Not sure if this last statement is correct, I do not know enough about it to comment on that. I just know that javascript will be disabled if HTML is disabled, that what this was about.

Thanks for your comments, I'd like to hear from others now if you don't mind :)
Honestly, the amount of safety something has or lacks depends on how well it is coded and how much testing is done, and how far a developers mind can think ahead.
 

Brogan

XenForo moderator
Staff member
#9
Just create a BBCode on your own forum and then anyone can use it.

I use float left and right on my site.
 

Brogan

XenForo moderator
Staff member
#11
Why don't you post a how-to on creating your own BBcode in the resources forum?
No problem, although I'm not sure how BB Code is created in XenForo, or even if it's possible to do it via the ACP.

I'm more than happy to post all the actual BB Code and corresponding HTML replacement code though.
 

James

Well-known member
#13
It's not the HTML that can be "unsafe" per-say; it's allowing users to use it when dealing with PHP.

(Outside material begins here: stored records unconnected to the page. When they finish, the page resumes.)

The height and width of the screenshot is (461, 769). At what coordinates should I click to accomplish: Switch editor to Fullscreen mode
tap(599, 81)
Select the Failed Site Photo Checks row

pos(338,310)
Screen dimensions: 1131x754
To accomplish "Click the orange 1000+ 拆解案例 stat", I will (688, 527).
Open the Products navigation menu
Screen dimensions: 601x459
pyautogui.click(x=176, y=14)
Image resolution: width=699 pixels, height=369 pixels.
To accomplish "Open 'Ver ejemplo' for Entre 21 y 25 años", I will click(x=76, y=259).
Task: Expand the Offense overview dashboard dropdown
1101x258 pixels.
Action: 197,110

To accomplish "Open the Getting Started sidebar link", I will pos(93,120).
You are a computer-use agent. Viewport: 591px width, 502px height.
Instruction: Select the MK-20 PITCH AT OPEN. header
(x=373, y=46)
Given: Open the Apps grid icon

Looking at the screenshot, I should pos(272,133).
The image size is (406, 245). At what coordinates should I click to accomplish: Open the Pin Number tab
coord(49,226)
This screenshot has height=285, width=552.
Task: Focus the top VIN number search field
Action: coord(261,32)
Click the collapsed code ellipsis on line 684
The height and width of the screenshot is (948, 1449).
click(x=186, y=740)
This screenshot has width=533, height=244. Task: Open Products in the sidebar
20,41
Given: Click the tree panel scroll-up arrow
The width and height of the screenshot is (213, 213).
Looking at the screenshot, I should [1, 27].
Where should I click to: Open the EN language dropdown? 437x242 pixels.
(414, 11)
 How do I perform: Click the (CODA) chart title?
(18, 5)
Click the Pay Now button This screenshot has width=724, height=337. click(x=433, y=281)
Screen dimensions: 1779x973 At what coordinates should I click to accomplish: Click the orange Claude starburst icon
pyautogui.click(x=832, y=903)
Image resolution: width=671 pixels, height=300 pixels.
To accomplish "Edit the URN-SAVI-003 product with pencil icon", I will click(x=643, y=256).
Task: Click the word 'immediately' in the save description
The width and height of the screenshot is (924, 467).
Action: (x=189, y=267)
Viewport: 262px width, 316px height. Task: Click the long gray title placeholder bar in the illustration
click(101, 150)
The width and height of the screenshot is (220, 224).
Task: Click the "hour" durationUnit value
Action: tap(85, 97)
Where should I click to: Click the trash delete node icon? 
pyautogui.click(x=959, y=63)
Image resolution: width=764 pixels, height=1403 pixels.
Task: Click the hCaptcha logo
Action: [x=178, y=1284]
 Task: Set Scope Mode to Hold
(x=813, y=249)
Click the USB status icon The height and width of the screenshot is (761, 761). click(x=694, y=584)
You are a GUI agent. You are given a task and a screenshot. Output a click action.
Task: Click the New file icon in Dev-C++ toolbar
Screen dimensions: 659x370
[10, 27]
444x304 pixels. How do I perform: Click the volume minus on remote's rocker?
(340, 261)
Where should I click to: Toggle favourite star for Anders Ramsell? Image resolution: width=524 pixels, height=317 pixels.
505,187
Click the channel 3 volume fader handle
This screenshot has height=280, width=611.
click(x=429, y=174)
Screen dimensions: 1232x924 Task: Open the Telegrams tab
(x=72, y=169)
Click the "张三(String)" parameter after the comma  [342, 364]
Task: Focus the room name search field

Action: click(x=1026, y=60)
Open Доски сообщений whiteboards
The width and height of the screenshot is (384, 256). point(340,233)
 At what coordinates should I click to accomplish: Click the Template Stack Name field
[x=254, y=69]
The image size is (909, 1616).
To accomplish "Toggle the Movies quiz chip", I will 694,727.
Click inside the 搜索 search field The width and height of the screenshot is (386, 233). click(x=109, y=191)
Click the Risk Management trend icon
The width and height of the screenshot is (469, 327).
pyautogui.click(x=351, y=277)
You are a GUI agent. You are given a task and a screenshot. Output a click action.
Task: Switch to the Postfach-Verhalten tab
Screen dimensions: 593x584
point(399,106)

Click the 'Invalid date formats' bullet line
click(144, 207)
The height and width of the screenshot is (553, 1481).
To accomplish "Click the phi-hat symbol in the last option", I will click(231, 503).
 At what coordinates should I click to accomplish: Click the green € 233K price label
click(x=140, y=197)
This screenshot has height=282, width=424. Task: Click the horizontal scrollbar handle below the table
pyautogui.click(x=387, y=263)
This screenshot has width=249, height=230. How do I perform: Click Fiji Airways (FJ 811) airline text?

Say for example a user has this in their post:


Once the browser renders that user's post - if the <script> tag isn't stripped, the user will be redirected to http://my.malicious-site.com/steal_data.php. However, there's a PHP function - strip_tags - that allows you to remove all HTML tags from a specified string, or leave certain ones in (<b>, <i>, <u>, etc)
strip_tags with exceptions isn't good (personally) because in exceptions, javascript events can be utilised inline!
 

Peggy

Well-known member
#16
No problem, although I'm not sure how BB Code is created in XenForo, or even if it's possible to do it via the ACP.

I'm more than happy to post all the actual BB Code and corresponding HTML replacement code though.
I'm not sure either, but I'm pretty sure we can use it in the pages feature. At least I hope so!
 
#17
strip_tags with exceptions isn't good (personally) because in exceptions, javascript events can be utilised inline!
That's a completely different case of a script being f*cked up beyond all recognition or repair. It can only be done in certain cases, and if a developer isn't aware of the certain cases - they should be careful about cross-threading HTML allowance and denials.